- Poster presentation
- Open Access
Serum lipids analysis in septic shock patients
© BioMed Central Ltd. 2004
- Published: 15 March 2004
- Total Cholesterol
- Septic Shock
- High Density Lipoprotein
- Innate Immunity
Not much is currently known about lipoproteins and its role in septic shock. Many studies have recently implicated lipoproteins with the innate immunity against lipopolysacchardie. There are many questions of whether low values of serum lipoproteins are related to an impaired innate immunity against endotoxin and to a poor prognosis. We conducted a prospective study to analyze serum lipids, glucose, triglycerides and C-reactive protein in septic shock patients and to evaluate its possible relation with outcome.
A prospective observational analysis of serum of patients meeting the criteria for septic shock.
A 28-bed medico-surgical ICU in a university hospital.
Eighteen patients were analyzed in the study.
We selected all consecutive patients who met the criteria for septic shock in our ICU and we collected blood samples for analysis on days 1, 3, 6, 9, and 12 or until death. We analyzed total cholesterol, cholesterol fractions (high density lipoprotein [HDL], low density lipoprotein, very low density lipoprotein), triglycerides, glycemia and C-reactive protein (as a marker of inflamation).
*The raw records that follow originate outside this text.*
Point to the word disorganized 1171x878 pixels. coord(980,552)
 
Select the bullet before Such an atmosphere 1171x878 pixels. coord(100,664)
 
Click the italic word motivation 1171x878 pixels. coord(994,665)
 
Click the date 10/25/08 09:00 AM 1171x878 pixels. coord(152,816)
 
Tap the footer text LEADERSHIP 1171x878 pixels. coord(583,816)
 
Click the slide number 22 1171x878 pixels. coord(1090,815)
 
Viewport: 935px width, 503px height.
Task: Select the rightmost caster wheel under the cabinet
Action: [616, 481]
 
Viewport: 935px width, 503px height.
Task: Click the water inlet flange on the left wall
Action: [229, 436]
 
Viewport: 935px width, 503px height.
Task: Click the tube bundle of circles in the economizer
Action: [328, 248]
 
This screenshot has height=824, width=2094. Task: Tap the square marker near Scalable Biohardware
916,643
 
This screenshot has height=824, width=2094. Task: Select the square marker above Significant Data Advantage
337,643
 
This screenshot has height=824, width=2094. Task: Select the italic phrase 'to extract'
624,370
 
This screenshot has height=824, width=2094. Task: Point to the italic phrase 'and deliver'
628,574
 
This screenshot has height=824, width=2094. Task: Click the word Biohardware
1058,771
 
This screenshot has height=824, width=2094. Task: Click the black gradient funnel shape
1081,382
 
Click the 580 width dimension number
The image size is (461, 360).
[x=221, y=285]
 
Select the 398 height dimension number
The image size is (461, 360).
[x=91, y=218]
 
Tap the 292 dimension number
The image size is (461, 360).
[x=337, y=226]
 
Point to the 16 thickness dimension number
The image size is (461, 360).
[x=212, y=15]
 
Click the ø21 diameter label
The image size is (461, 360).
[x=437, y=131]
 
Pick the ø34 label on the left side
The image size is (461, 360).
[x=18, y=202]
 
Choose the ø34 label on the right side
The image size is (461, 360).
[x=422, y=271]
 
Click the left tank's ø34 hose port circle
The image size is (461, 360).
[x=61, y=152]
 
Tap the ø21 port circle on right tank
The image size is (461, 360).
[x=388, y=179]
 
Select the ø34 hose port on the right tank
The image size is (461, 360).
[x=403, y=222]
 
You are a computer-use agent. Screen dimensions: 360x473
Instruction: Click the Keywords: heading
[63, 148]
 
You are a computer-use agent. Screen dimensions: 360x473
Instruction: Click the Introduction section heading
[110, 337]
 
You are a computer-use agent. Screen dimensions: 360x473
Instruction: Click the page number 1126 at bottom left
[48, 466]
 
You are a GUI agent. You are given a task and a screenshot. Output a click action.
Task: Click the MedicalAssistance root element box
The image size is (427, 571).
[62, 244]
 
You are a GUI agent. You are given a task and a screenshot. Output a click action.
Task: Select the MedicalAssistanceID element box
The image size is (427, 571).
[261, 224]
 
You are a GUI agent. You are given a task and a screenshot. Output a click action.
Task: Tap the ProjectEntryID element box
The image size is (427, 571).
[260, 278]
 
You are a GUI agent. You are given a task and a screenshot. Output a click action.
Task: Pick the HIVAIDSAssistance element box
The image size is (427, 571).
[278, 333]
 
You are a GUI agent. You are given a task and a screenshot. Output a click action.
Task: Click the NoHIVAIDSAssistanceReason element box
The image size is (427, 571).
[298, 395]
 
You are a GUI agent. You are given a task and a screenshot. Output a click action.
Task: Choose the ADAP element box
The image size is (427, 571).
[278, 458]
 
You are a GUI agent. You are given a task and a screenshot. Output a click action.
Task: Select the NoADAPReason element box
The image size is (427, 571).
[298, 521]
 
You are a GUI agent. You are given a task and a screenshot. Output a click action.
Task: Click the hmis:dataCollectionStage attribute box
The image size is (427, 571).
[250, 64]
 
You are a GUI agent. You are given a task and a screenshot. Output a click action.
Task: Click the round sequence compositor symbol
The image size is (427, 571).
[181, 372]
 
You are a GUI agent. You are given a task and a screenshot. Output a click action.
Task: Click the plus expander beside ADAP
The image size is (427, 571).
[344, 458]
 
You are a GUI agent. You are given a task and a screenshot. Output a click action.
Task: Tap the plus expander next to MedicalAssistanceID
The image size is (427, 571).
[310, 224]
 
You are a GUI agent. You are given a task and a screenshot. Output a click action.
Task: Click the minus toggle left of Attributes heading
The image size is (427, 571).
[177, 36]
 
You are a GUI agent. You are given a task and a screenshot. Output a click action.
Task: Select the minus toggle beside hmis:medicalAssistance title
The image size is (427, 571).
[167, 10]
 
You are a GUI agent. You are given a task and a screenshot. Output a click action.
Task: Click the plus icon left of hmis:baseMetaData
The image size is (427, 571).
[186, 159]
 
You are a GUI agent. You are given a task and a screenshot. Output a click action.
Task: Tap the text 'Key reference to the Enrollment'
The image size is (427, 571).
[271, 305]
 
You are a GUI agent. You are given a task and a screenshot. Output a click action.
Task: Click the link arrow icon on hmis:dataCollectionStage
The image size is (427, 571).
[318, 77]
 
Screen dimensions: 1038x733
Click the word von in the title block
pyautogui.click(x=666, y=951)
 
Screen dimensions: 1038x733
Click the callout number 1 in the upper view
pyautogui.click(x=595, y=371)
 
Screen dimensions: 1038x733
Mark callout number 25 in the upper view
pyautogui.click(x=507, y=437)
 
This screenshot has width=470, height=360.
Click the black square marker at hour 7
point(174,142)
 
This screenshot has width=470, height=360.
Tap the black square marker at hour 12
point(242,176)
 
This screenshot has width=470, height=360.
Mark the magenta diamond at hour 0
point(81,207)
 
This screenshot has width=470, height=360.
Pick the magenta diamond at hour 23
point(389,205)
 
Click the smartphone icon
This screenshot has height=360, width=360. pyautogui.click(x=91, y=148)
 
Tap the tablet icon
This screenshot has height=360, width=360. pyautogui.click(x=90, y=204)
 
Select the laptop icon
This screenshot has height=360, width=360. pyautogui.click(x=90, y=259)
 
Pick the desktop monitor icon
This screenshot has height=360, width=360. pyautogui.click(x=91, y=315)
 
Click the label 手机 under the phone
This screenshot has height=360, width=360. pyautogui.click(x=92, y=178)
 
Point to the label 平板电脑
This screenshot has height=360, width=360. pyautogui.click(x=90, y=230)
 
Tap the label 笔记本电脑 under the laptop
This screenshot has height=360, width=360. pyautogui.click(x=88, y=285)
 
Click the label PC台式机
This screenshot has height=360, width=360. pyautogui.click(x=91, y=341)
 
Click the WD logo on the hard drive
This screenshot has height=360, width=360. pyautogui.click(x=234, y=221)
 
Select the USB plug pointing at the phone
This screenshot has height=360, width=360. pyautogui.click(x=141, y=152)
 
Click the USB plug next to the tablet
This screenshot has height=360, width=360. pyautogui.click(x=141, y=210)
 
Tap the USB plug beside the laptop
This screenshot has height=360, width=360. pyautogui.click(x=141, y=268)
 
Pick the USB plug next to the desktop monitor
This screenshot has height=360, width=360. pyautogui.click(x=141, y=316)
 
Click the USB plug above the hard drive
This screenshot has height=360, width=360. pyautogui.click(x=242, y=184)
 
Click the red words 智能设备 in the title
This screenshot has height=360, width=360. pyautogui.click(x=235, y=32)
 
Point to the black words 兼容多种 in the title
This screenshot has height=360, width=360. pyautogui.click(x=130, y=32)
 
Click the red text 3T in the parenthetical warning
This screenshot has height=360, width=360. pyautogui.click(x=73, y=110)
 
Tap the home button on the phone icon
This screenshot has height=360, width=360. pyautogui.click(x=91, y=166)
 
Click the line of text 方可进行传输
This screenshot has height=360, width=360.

All results are presented as the mean with standard deviation. For analysis we divided patients into survivors and nonsurvivors at day 12. We performed a paired Student's t test for differences in continuous variables, and correlation coefficients were determined according to multiple-level regression analysis. P < 0.05 was considered significant.
Our mortality rate was 60%. We had 10 patients in the nonsurvivor group and eight patients as survivors. The two groups had similar APACHE II scores (nonsurvivors 26 ± 6; survivors 24 ± 5; NS). At day 1 there were no statistical differences for any of the substances analyzed. From day 3 onwards, we achieved significant statistical differences between survivors and nonsurvivors for total cholestherol, HDL fraction, trigycerides, glycemia and C-reactive protein. The correlations of C-reactive protein with the HDL fraction, total cholesterol, triglycerides and glycemia were not good. As independent variables, we found only glycemia and trigycerides.
In our patients, hypocholesterolemia, low levels of HDL fraction, hypertriglyceridemia and hyperglicemia were statistically significant related to a poor prognosis. C-reactive protein did not show a good correlation with other parameters.